This section describes the StaR framework that we have developed. The code can be downloaded from https://github.com/FaubertLab/StaR. Questions can also be sent to yannick.roy@umontreal.ca. If we were to receive positive feedback and requests to provide a complete toolbox, we would happily seek funding to do so.

2.1 StaR Framework Steps

Steps #1 and #2 consist of preprocessing the data and creating a studyset in EEGLAB, then performing the clustering in the MPT (see EEGLAB (sccn.ucsd.edu/wiki/EEGLAB) and MPT wiki pages (sccn.ucsd.edu/wiki/MPT).

Step #3 consists of exporting the data from the MPT to R. StaR tags missing values with a NaN (Not a Number) value when exporting them from the MPT.

Step #4 consists of creating the complex data frame in R.
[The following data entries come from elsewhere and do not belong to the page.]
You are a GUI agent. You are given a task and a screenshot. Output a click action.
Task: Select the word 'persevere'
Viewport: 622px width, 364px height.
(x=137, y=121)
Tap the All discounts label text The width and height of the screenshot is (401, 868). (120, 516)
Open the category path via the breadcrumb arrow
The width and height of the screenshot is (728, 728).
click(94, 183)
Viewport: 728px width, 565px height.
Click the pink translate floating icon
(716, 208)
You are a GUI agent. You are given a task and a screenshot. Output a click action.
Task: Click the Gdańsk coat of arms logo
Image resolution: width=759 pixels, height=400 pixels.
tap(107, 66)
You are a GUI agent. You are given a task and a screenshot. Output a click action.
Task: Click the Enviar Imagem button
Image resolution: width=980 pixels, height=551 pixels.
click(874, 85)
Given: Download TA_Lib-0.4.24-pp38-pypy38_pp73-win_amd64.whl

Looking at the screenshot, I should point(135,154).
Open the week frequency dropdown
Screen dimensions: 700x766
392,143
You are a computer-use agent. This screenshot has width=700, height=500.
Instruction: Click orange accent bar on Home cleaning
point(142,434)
Step #5 consists of carefully placing the MPT values in the long data structure previously created. The dimensionality of the data will automatically be switched around by StaR to facilitate its usability by the user and developer while also optimizing for parallel computing. In order to study the EEG signal in greater detail, the different measures of interest (e.g., ERP, ERSP, etc.) are analyzed in a point-by-point fashion (i.e., considering each data point constituting a given graphical representation of the measure for each subject). Thus, for each subject, the data frame may hold tens of thousands of values, and hence there is the necessity for parallel computing.

Step #6 and #7 consist of the actual statistical analysis and post hoc tests. We opted for the linear mixed model procedure (lme4 package) to capture the within-subjects variability and to use as much of the data as possible, instead of removing subjects having missing values [13, 14]. Nevertheless, other tests can be used in R with small modifications in the code. Options of correction methods for multiple comparisons are also offered such as False Discovery Rate (FDR) [15] or Bonferroni.
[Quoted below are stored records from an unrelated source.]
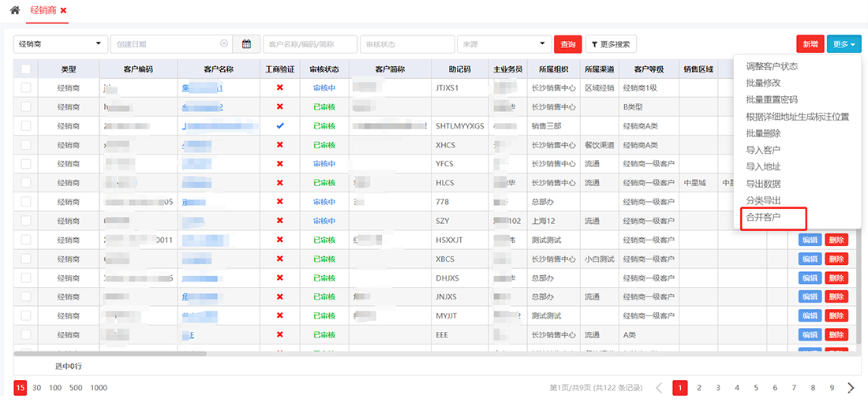Click the blue checkmark in 工商验证 column

[x=279, y=126]
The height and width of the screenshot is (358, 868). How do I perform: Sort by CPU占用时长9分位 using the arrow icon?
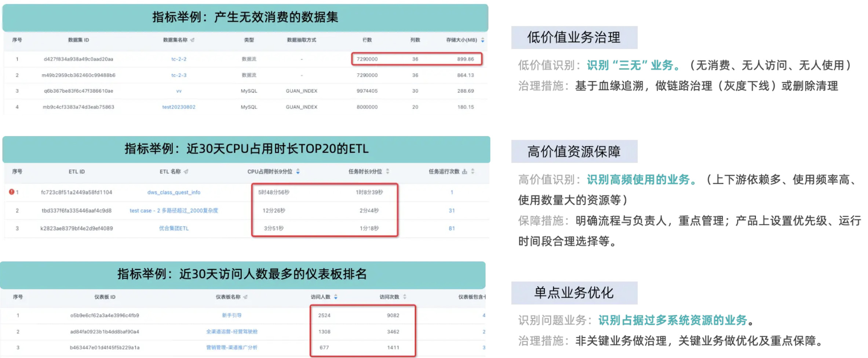click(298, 172)
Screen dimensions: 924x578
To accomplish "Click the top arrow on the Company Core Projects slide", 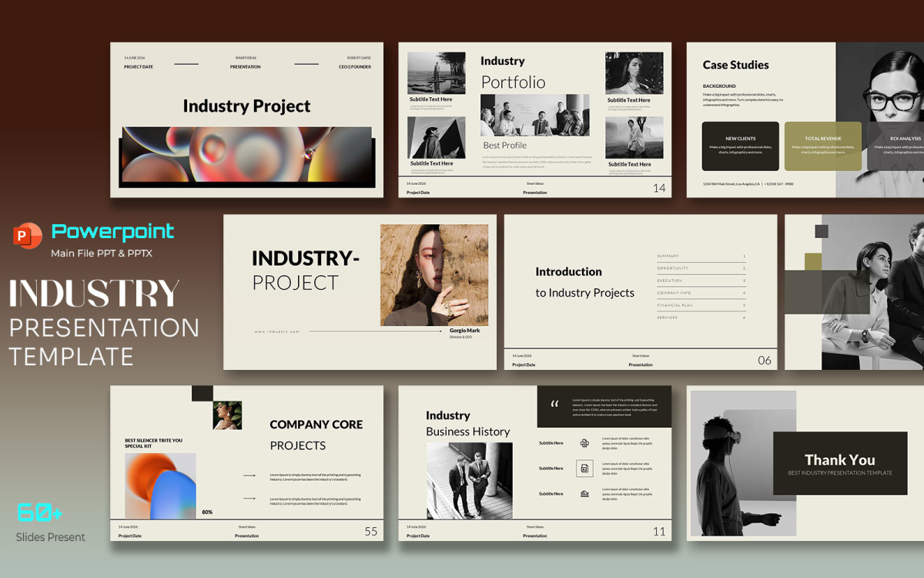I will tap(249, 476).
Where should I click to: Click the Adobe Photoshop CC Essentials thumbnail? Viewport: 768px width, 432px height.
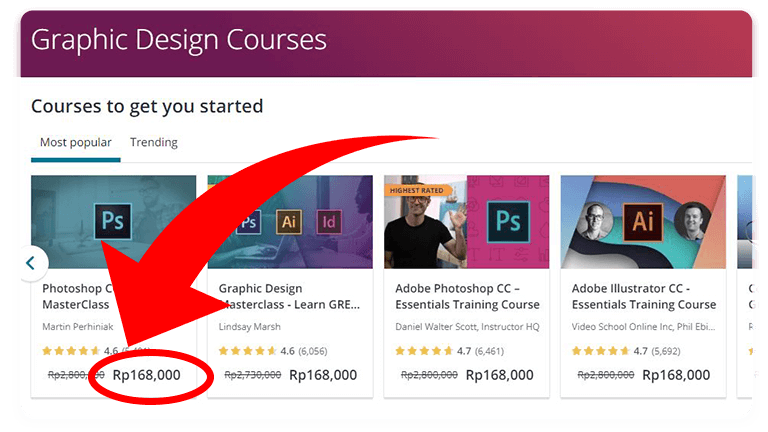466,222
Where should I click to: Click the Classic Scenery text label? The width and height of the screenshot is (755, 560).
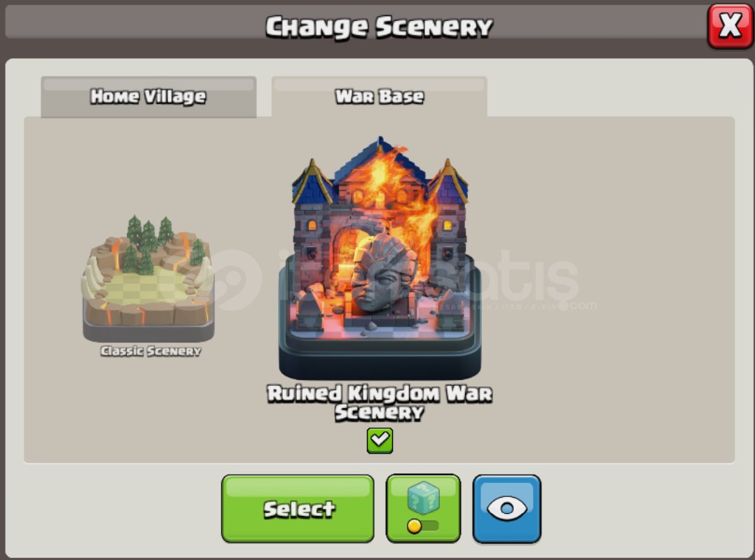151,351
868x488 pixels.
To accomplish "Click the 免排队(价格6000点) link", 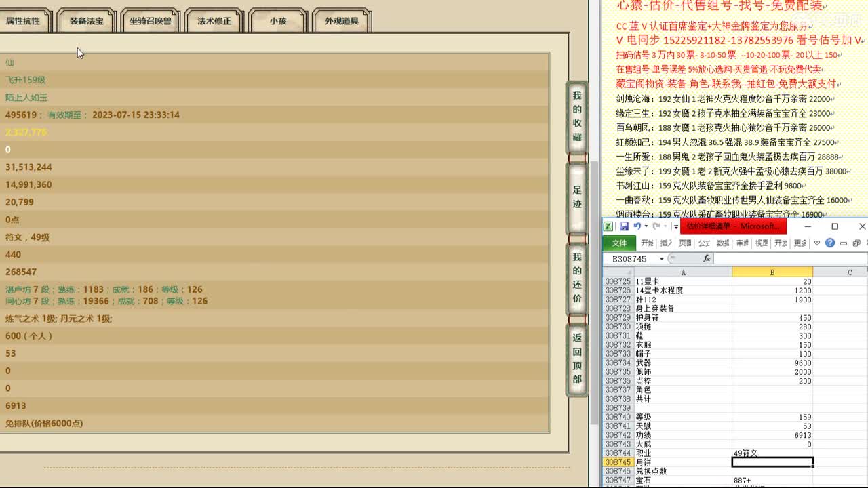I will pos(44,423).
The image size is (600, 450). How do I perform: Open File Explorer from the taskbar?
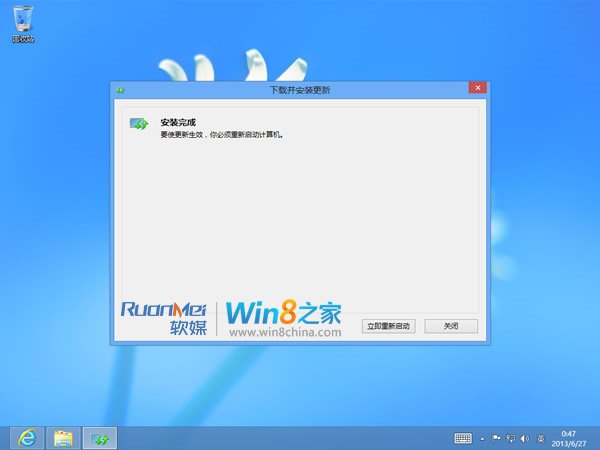point(63,437)
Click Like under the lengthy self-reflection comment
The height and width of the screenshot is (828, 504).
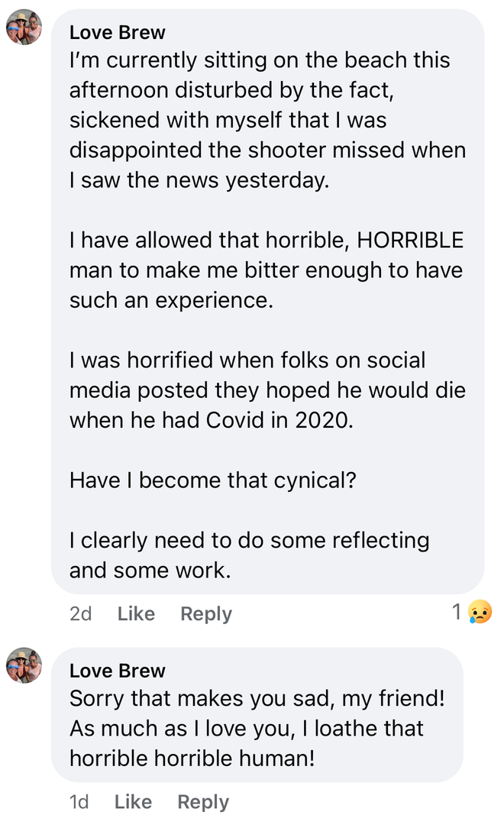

Step #8 consists of bringing the results back into MATLAB to use EEGLAB graphics that are easy to recognize and interpret [10, 16]. One of the challenges here was the poor protocol of exchange between R and MATLAB. The data had to be linearized by carefully reshaping the matrices.
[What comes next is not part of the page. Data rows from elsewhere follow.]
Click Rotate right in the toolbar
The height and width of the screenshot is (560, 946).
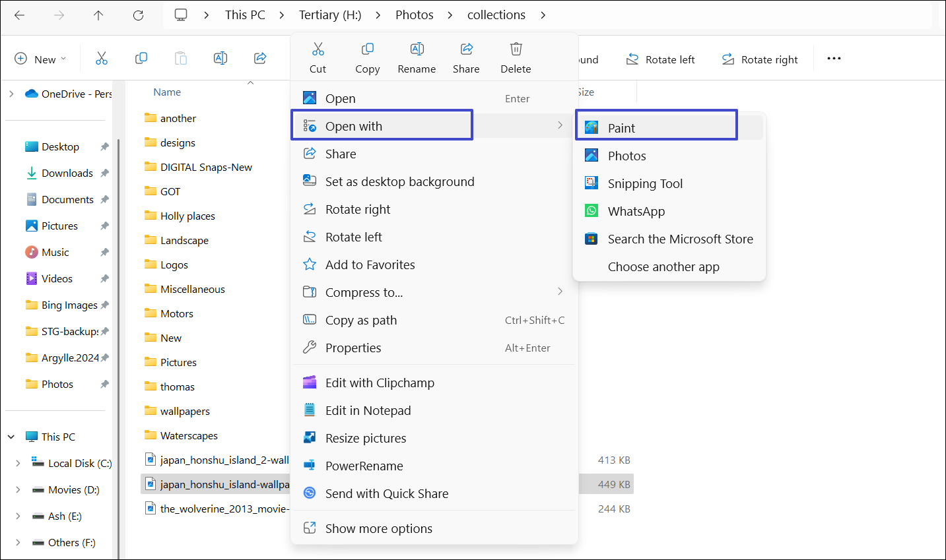(759, 59)
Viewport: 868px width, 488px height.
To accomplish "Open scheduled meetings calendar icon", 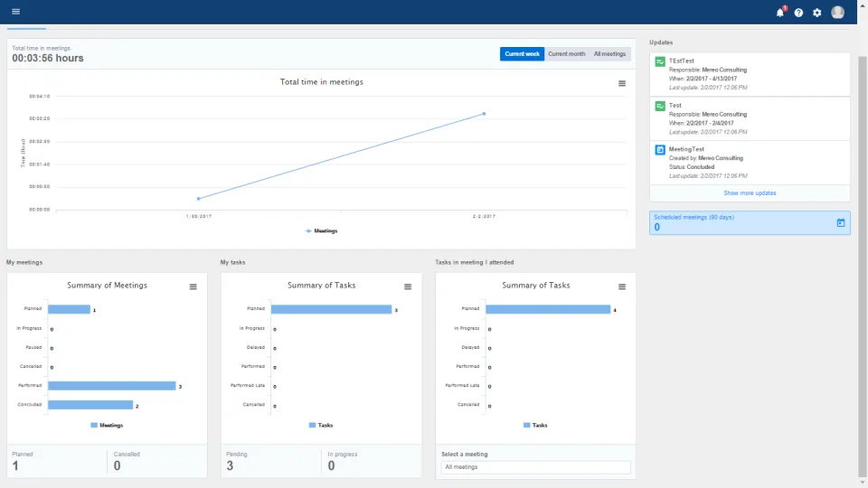I will (840, 222).
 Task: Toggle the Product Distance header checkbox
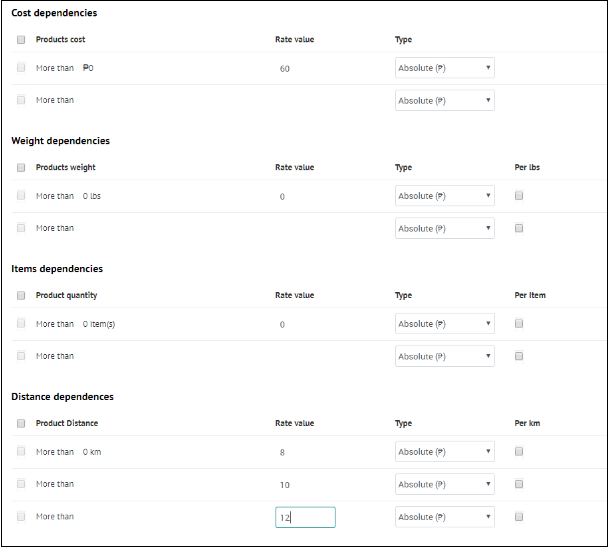[21, 423]
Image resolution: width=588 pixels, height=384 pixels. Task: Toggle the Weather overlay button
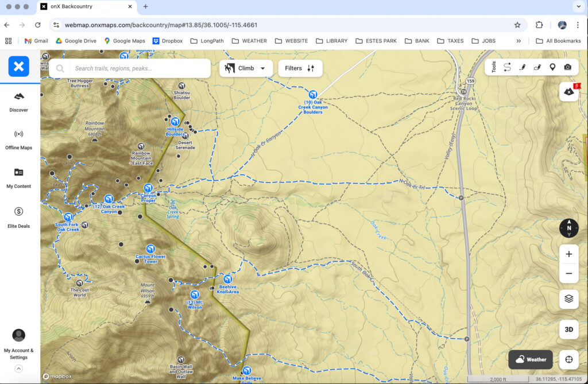click(530, 359)

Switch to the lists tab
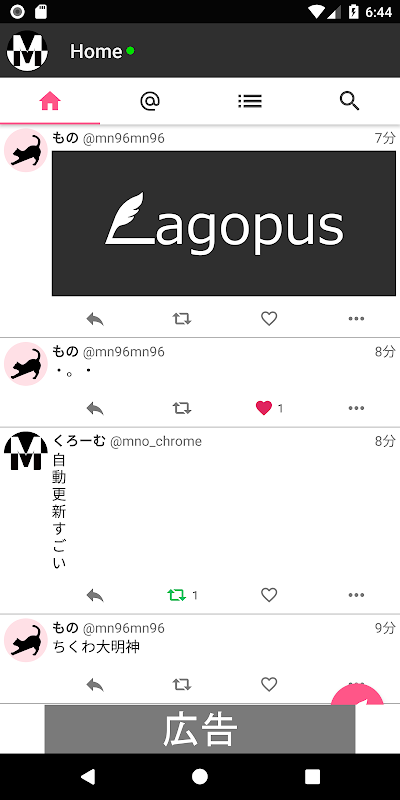(249, 101)
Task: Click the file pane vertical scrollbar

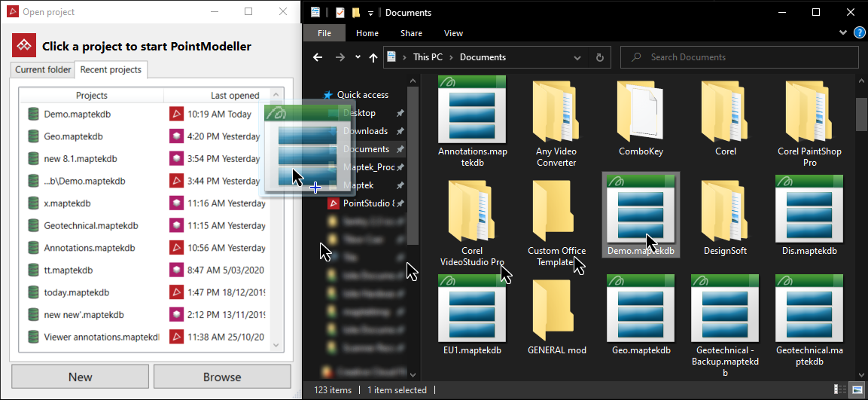Action: tap(862, 226)
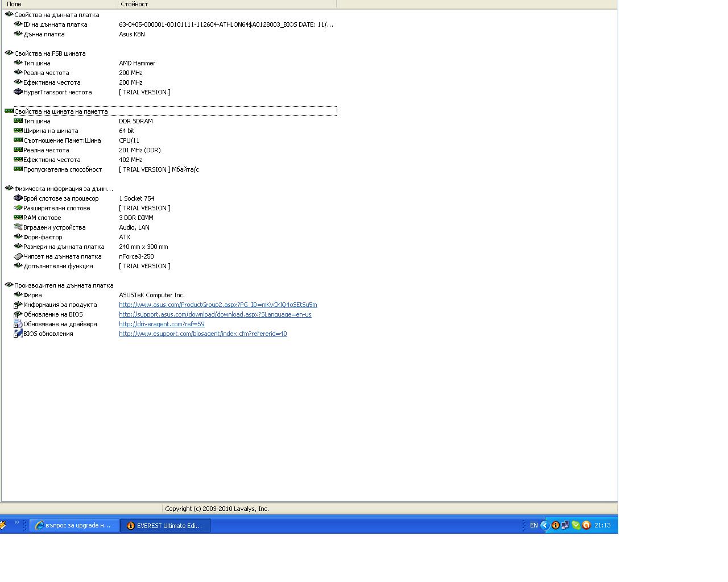The width and height of the screenshot is (728, 582).
Task: Select the Свойства на шината на паметта group row
Action: pos(61,111)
Step #9 consists of plotting the results. Handling more than two independent variables is not possible in EEGLAB and the MPT, therefore, even if the graphics are generated with EEGLAB functions, having the ability to plot this kind of graphics from a combination of three or four independent variables is new. The illustrations presented here come from a subset of datasets used in a longitudinal study initially comprising of four factors (Group, Session, and two condition-related crossed factors such as Dynamic and Modulation). In order to better handle the missing values, we have included a cluster-related factor (Domain).

Figure 1 shows an example of the data and statistical results for a given cluster (domain 2) from a combination of two factors (Group × Dynamic), both with two levels, while all other factors were kept combined. Any other pair of two variables could have been selected and would have produced a similar output. One could also fix the other variables to a specific value (e.g., Session = 1) instead of leaving them combined. It is also possible to select the option to only plot the significance mask showing only two colors (i.e., significant or not) instead of a color scale representing the difference between the two graphs.

Fig. 1
figure 1

ERSP 2 × 2. In this figure, the two factors are Group (2 levels: 3 and 4) and Dynamic (2 levels: M and F, where M stands for motion and F for flicker) for Domain 2. The effect of the factor Dynamic within a specific group is figured in the first two rows and the effect of the factor Group within a specific condition is figured in the first two columns. In the outer graphs, the green regions mean that it is not significant and the values are set to 0

Figure 2 shows an example of the data and statistical results for a given cluster (domain 1) from a combination of two factors (Group × Modulation), both with two levels, while all other factors were kept combined. Any other pair of two variables could have been selected and would have produced a similar output. One could also fix the other variables to a specific value (e.g., Session = 1) instead of leaving them combined.

Fig. 2
figure 2

ERP 2 × 2. In this figure, the two factors are Group (2 levels: 3 and 4) and Modulation (2 levels: FO, SO). Colored dots or lines below the curves indicate where the differences are significant. The legend indicates the independent variables being compared. For example, “gr = 3–gr = 4 (do = 1; mo = SO)” means that datasets from group 3 for domain 1 and second-order modulation were compared to datasets from group 4 for the same domain and modulation levels, all other factors combined

2.2 StaR UI

Creating an intuitive user interface (UI) that makes it easy to plot different layouts of graphs based on the interaction of multiple independent variables, all with a different number of values (e.g. 2 x 2, 2 x 3), is a challenge. Actually, when supporting multiple independent variables the combinations and possibilities quickly become manually unmanageable. The simple and intuitive StaR UI simplifies all these possible combinations and options.

2.3 Exploratory

We added a feature called specific Dipoles (Fig. 3) allowing the visualization of the domains generated by the MPT with the contributing dipoles from different groups and sessions represented with different colors. This feature does not compute anything but simply plots the dipoles already identified and located (i.e., source localization) with EEGLAB plug-in such as DIPFIT using a brain template such as the Montreal Neurological Institute, one prior to using the MPT and therefore before using StaR.

Fig. 3
figure 3

Specific Dipoles UI and output. The UI (at the top) allows for the selection of a specific domain to show its contributing dipoles. The user can either select all groups for all sessions to see all the contributing dipoles of a specific domain, or can break down the analysis to a specific group and/or session

Such a tool gives the opportunity to quickly check if the data seem well-balanced in order to validate results. By selecting a specific domain with the groups and/or sessions of interest using different colors, one can see at a glance if (1) the groups seem to be equally represented and/or if (2) the sessions seem to be equally represented.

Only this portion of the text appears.